There are at least sixteen known steps to be taken in research projects. The table below gives you an overview, with brief explanations. You can systematically check during the research process what phase of the process you are in and what you could do.

Researchers should take the following general rules into consideration if they want to ‘survive’ a research project:

  1. Needs - Specify your research needs/problems, or those of your client
  2. Aim - Specify your research aims: a) Personal (A4); topical. Formulate a problem definition and an initial research question. What outcome and impact do you want the research to have?
  3. Time - Specify the time available for the research project: a) In weeks/days/hours; b) What other obligations do you have during the project? Consider lay-out and language style (who is your audience?). Designate an editor.

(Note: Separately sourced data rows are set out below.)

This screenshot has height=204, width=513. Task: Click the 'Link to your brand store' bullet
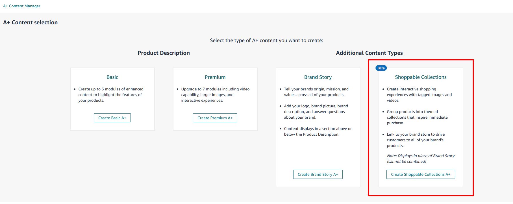(416, 140)
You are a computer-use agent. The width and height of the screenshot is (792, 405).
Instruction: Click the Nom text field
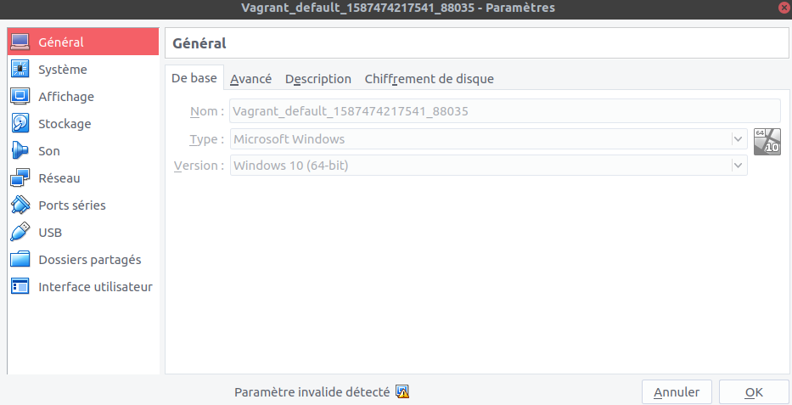pos(504,111)
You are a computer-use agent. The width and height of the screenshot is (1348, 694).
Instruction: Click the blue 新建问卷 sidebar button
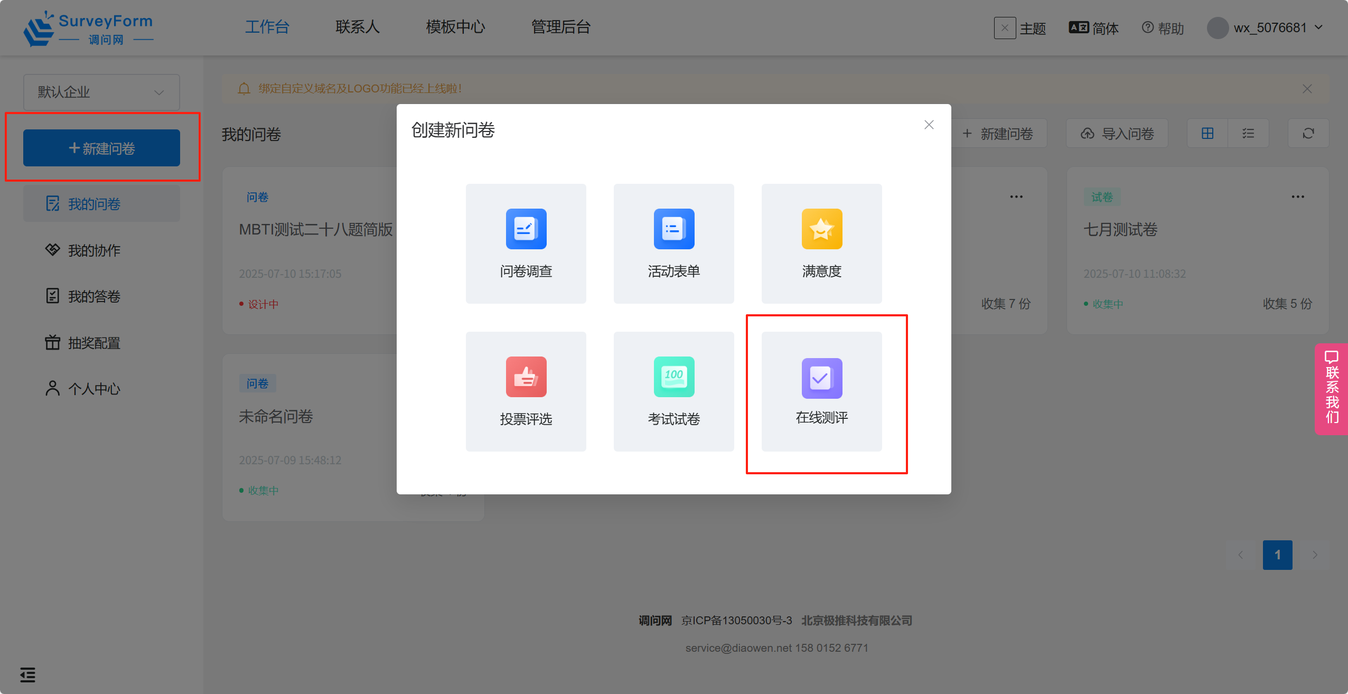coord(101,148)

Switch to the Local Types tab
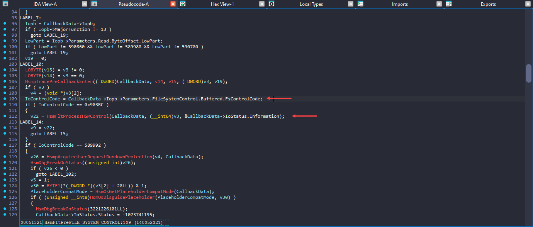pyautogui.click(x=311, y=4)
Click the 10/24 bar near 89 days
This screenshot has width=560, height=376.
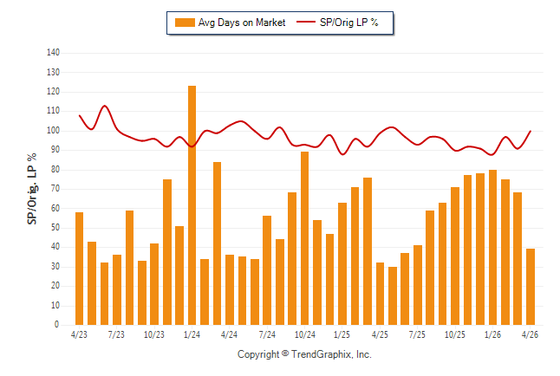[x=304, y=238]
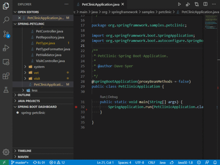Open the Testing flask icon
Image resolution: width=220 pixels, height=165 pixels.
pos(6,90)
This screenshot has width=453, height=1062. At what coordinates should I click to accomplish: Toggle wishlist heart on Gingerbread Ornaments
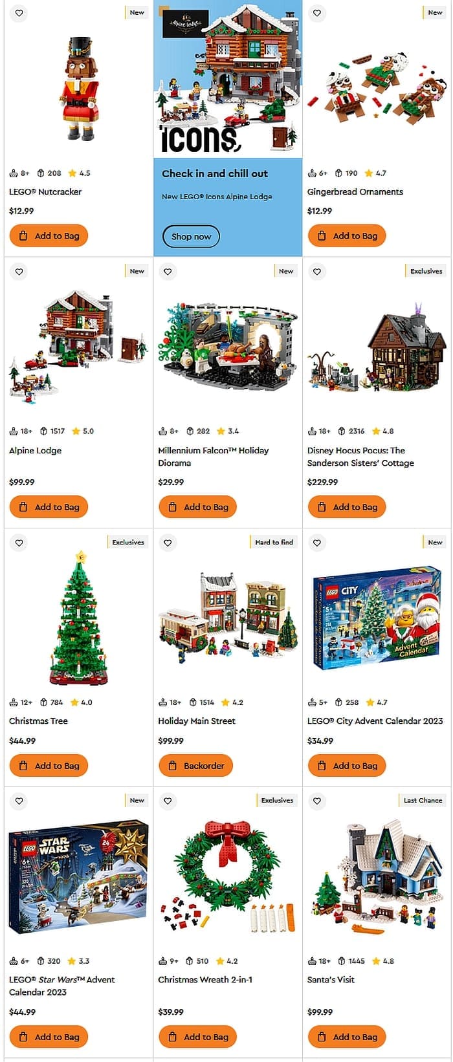tap(317, 13)
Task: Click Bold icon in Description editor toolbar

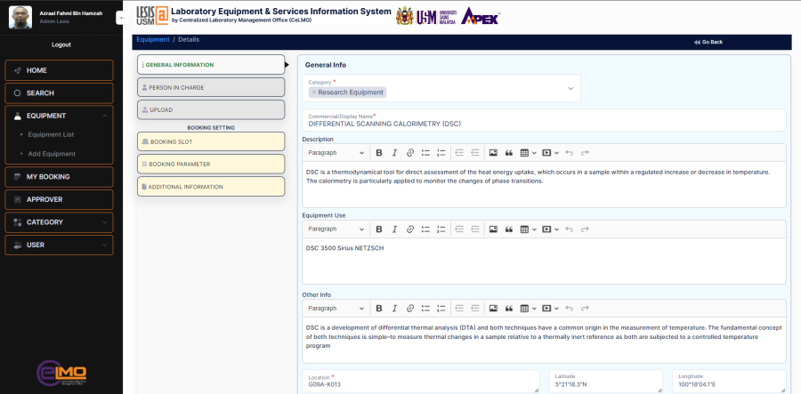Action: point(379,153)
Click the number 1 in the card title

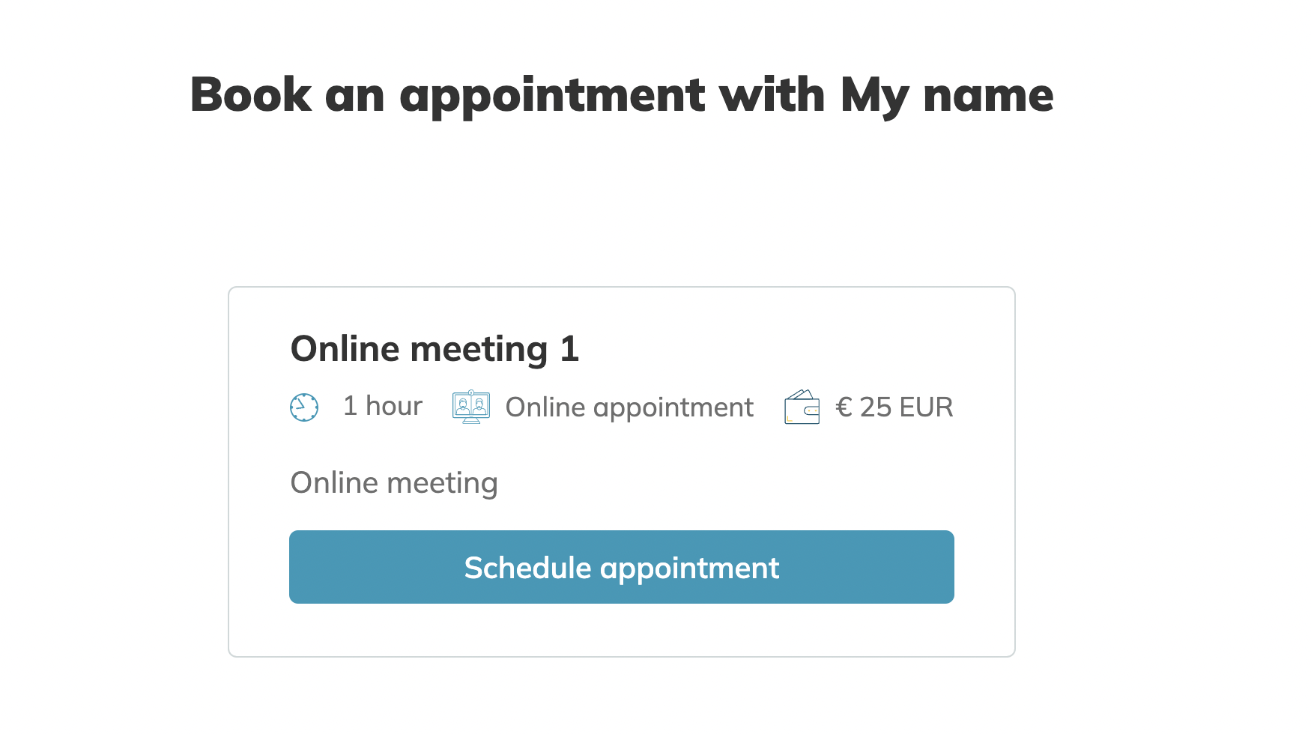(x=569, y=349)
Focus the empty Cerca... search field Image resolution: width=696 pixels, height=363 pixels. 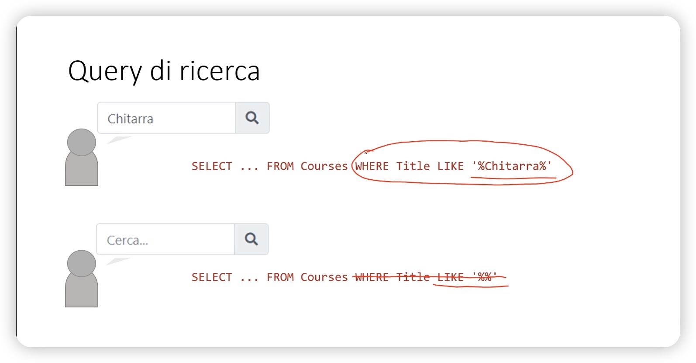point(165,239)
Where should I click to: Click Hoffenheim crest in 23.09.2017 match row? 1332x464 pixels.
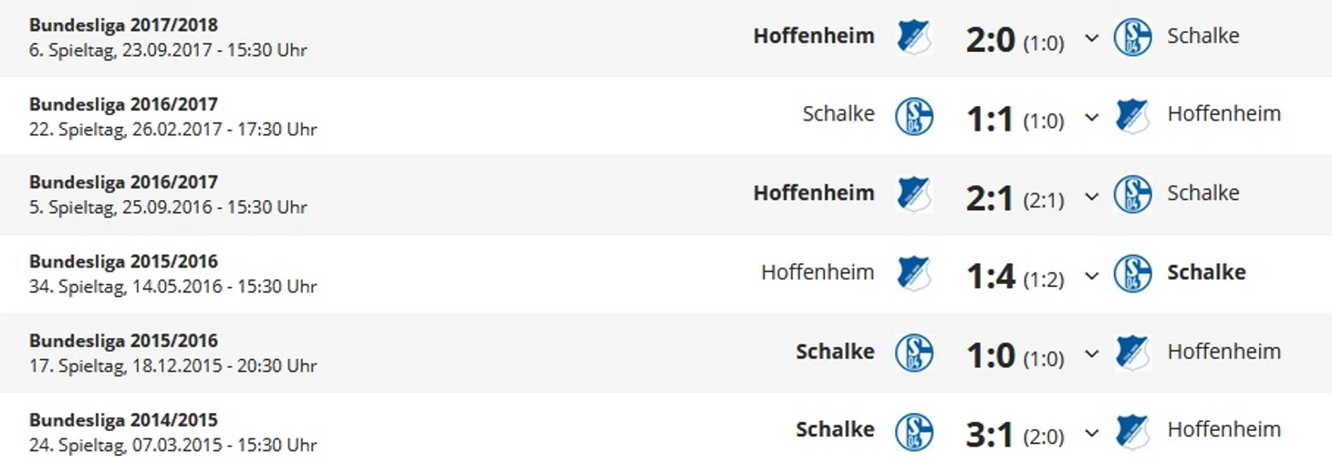click(x=913, y=37)
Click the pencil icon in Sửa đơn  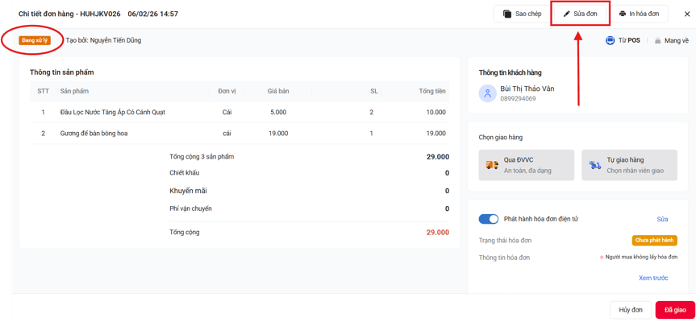pyautogui.click(x=566, y=14)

  4. Feasibility - Make a feasibility study of the topic and planned methodology (A11). Is it ‘researchable’ considering available resources and your own capacity/time? Revise the initial question (A22). Decide upon method(s). Remain with this.
  5. Question - Develop a question hierarchy: a logical sequence of research (sub)questions, which also contribute to the contents of your research report. Specify the concrete end product of your research (A13).
  6. Linkages - Link each (sub)question to a preferred method. Write a rough introduction.
  7. Labour Division - If you work in a group: what would be a useful division of labour for the remaining steps? Create sufficient overlap in your labour division.
  8. Budgets - Specify the ‘budgets’ available:
    [] Time budget. Set clear deadlines. Specify time modules;
    [] Page budget. Clarify the importance of each part in your end product;    
    [] Social budget. What networks (of informants) are you in?
    [] Financial budget. In case of a commercial product; if this budget is not approved, you will probably have to stop the project;
    [] Energy budget. Make clear what your ambition is and how much energy you (and your group members) would like to put in the project
  9. Theory - Finish the conceptual/theoretical part as soon as possible. The main content of your feasibility study has dealt with this already. Elaborate on paper, do not keep it in your head! This Elaboration will probably trigger further specifications of your research question and the concepts used when collecting data.
  10. Data - Only now do you come to the part where you collect primary data, do interviews and so forth. Specify a further labour division if you are part of a group.
  11. Analysis - Write down the results of your empirical search. Analyse and interpret them.
  12. Conclusion - Always repeat your research question(s), form conclusions
  13. Summary - Write an ‘executive summary’, this should be approximately one page long.
  14. Preface - Write your preface and rewrite your introduction. Reveal all of the analytical and methodological choices which you have made!
  15. Lay-out - Finalise the lay-out of your report.
  16. Letter - Send a well written letter to the person/organisation who commissioned the research project (also teachers), in which you explain the status of the report.